J Hypertens. 2022 Jun 1;40(Suppl 1):e317. doi: 10.1097/01.hjh.0000838844.45851.de.

ABSTRACT

OBJECTIVE: To compare the effects of intensive vs standard blood pressure (BP) targets on the mortality of hypertensive patients with chronic renal disease.

DESIGN AND METHOD: A bibliographic search of all relevant databases was carried out without restriction by language, year of publication or publication status.We considered randomized controlled clinical trials on patients older than 18 years, diagnosed with hypertension and chronic renal disease who were allocated to either “intensive” BP target (less than or equal to 130/80 mmHg) or “standard” BP target (less than or equal to 140-160/90-100 mmHg). Additionally, trials should include more than 50 participants per group followed during at least one year. Trials were not limited by any concomitant disease or baseline cardiovascular risk.We contacted trials’ authors to obtain Individual Patient Data and, if necessary, extracted information from chronic renal patients.COVIDENCE software was used for screening, the Cochrane Review Manager (RevMan web) for data synthesis and analysis, and the Cochrane Risk of Bias Tool (ROB2) to assess the risk of bias for each trial.

RESULTS: A total of 2298 records were identified by the bibliographic search. We obtained the full text of 29 publications from the pre-selected studies. Of these, six studies met the inclusion criteria and we obtained Individual Patient Data for all of them (AASK, SPRINT, HOT, ACCORD BP, MDRD, SPS3).There was no statistically significant difference in total mortality between the intensive and standard blood pressure target groups (RR 0.92, 95%CI 0.75-1.13, p = 0.42, 6 studies, 7,348 participants). In absolute terms, there were 5 additional deaths per 1000 participants in the standard target group (95% CI: 6 fewer to 16 more deaths per 1000 participants).

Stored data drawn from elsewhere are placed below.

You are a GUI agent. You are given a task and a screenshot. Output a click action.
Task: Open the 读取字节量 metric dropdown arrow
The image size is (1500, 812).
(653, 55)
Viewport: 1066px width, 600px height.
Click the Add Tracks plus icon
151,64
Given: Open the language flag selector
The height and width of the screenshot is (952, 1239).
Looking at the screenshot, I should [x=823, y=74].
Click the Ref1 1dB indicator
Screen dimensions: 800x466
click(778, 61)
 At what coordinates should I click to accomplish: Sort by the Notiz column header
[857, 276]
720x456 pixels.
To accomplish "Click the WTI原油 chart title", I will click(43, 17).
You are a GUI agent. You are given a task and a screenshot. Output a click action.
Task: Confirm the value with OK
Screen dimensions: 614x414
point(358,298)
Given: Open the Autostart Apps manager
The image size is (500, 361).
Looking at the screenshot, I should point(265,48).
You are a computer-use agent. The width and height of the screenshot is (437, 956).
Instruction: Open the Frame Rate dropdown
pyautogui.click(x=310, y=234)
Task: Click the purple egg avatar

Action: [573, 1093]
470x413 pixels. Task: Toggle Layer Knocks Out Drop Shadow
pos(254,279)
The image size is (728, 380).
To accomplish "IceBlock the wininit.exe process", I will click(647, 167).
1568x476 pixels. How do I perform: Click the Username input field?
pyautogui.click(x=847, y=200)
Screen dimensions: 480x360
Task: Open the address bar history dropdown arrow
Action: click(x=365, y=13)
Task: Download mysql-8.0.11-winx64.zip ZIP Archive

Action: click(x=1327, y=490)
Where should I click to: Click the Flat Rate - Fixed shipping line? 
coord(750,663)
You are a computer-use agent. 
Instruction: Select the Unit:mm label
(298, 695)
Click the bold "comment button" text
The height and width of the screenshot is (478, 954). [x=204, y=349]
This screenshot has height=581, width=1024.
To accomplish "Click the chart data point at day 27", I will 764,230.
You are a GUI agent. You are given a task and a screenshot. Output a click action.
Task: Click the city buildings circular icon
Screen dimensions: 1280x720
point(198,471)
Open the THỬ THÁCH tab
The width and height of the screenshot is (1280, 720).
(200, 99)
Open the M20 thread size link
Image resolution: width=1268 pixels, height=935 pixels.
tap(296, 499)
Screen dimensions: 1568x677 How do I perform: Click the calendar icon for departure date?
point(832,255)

Overall deaths were 227/3352 (6.8%) in the intensive target group vs 285/3996 (7.9%) in the standard target group (Figure).The quality of evidence was moderate according to the GRADE assessment.

CONCLUSIONS: Intensive blood pressure lowering targets in patients with arterial hypertension and chronic renal disease do not result in lower mortality compared to standard blood pressure lowering.